Requesting feedback for adding "concealedAudibleSamples" to getStats()

Hi,

I've written a PR (#215 <https://github.com/w3c/webrtc-stats/pull/215>) for
the Identifiers for WebRTC's Statistics API
<https://w3c.github.io/webrtc-stats/> which has gone stale.

The suggestion is to add a getStats()
<https://w3c.github.io/webrtc-pc/#dom-rtcpeerconnection-getstats()> metric
for audio tracks (RTCMediaStreamTrackStats). There already exists
totalSamplesReceived and concealedSamples
<https://w3c.github.io/webrtc-stats/#dom-rtcmediastreamtrackstats-concealedsamples>,
which is *"The total number of inbound audio samples that are concealed
samples. A concealed sample is a sample that is based on data that was
synthesized to conceal packet loss and does not represent incoming data."*

Concealment can occur due to packet loss when someone is speaking, or it
may occur to insert "silent" packets to the stream if packet loss occurs
when the stream is silent or background noise. T To differentiate, the
suggested new metric is concealedAudibleSamples:

*Only present for inbound audio tracks. The total number of concealed audio
samples (see concealedSamples) that was played out during an audible
portions of the stream. Audible means that the received audio is not
considered background noise or silence by the user agent. It is up to the
implementation to determine what is considered background noise, but
concealments of audible samples SHOULD in general have a greater impact on
user experience than concealment of non-audible samples. If the voice
activity flag is present in RTP packets as per [[RFC6464]] this MAY be used
to indicate audibility. Audibility MAY also be based on audio levels or
more sophisticated analysis of the stream.*


The problem with this metric is that there is no standards way to determine
what is or is not considered background noise so it would be
implementation-specific. This implies a risk if different browsers
implement it to mean different things.
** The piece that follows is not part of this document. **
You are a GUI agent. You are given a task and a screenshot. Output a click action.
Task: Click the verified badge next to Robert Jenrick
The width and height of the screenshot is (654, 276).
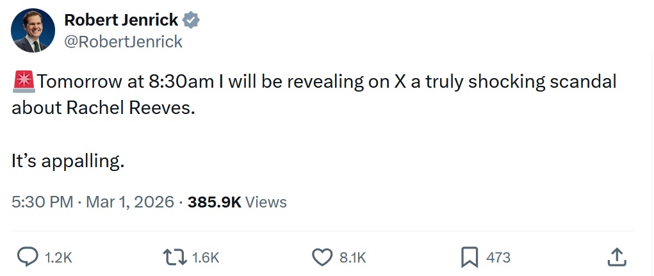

Still, the definition gives some
guidance to what it is supposed to mean and it would be useful when
analyizing call quality if concealment events occurred during "audible" or
"inaudible" portions of the stream, even if this involves some guesswork on
part of the implementation.

Does anyone have an opinion about this? Feel free to comment on the PR.

Cheers,
/Henrik (henbos on github)

Received on Tuesday, 5 September 2017 09:44:37 UTC